### Task brief
Go through the material line by line and tally those containing the string "computer". Only the tally is wanted.

[Available data Boundary: Start]

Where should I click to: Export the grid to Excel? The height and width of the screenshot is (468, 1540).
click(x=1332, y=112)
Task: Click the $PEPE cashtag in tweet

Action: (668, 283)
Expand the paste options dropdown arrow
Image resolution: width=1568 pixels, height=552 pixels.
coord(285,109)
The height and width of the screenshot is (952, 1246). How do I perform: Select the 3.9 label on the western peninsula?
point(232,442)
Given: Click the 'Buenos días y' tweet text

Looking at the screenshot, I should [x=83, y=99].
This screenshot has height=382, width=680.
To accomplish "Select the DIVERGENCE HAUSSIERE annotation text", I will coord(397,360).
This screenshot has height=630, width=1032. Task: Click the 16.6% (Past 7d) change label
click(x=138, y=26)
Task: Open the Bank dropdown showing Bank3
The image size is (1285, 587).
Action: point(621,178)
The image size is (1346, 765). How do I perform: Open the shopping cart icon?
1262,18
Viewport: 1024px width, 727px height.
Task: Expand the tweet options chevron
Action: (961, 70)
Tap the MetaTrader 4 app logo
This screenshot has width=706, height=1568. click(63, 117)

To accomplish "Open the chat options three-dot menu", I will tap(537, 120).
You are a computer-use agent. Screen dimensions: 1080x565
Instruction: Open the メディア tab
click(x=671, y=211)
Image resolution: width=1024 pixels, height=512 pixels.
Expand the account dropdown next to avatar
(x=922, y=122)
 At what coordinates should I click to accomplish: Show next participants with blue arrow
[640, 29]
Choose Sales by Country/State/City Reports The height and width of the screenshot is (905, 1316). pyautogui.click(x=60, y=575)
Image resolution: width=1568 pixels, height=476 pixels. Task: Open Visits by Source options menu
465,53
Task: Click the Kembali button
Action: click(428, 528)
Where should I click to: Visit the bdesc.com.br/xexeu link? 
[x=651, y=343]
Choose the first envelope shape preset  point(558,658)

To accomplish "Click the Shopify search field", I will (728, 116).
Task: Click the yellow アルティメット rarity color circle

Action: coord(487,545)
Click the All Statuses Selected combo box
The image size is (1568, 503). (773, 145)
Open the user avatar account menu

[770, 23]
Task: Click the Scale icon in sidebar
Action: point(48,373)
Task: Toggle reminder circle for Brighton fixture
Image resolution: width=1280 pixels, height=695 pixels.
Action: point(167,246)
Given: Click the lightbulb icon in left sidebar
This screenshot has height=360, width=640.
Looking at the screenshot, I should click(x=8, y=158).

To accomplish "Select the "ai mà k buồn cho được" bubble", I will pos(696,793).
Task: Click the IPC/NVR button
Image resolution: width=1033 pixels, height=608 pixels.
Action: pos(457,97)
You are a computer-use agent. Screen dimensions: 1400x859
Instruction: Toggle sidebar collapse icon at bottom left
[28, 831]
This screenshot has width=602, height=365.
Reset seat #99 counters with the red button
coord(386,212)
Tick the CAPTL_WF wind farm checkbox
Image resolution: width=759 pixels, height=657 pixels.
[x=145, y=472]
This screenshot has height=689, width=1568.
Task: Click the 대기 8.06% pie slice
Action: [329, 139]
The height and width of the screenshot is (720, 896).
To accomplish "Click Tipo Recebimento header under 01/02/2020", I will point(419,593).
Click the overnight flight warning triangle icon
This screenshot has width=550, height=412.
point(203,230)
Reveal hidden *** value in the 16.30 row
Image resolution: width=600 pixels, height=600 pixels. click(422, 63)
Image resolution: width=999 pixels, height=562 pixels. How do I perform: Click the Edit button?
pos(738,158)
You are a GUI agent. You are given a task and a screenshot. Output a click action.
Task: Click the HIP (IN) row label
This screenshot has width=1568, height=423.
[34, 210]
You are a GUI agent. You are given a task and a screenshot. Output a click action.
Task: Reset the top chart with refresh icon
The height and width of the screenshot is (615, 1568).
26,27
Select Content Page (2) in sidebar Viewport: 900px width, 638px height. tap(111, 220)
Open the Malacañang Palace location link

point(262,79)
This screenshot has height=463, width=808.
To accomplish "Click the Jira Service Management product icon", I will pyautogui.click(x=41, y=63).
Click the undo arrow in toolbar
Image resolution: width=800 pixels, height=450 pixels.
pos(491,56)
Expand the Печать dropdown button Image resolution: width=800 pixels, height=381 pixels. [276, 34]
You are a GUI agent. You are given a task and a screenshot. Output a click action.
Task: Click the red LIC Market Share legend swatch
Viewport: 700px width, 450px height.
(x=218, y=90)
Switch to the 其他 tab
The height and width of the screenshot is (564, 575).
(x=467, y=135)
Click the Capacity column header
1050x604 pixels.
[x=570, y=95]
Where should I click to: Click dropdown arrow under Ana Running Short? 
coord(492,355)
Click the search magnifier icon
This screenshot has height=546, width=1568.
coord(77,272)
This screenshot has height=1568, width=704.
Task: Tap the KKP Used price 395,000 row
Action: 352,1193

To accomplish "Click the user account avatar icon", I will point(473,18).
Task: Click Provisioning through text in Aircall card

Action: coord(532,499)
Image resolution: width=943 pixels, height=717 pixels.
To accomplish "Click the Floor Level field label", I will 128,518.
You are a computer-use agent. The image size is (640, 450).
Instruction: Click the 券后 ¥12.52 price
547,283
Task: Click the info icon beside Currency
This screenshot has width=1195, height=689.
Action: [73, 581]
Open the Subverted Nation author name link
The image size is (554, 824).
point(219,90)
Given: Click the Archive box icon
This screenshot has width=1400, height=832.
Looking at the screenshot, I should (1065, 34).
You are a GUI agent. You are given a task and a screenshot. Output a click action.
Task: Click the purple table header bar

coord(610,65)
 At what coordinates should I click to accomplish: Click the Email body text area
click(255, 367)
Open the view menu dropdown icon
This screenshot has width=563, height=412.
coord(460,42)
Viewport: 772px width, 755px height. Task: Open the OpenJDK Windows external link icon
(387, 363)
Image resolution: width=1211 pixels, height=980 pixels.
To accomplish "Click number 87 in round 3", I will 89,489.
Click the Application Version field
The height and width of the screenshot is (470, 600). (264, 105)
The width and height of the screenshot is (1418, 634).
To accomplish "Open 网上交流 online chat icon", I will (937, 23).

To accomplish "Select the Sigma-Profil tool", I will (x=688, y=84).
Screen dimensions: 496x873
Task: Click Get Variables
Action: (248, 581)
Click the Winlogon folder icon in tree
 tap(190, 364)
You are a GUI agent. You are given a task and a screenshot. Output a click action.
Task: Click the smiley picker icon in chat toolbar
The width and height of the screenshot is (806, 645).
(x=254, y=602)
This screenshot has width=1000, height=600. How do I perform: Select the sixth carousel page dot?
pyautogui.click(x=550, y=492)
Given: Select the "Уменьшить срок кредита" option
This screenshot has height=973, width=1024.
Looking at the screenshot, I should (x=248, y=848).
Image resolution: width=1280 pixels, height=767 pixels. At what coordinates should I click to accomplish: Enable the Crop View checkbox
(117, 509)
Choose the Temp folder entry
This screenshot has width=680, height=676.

[Available data Boundary: End]

### Reply to the exercise
3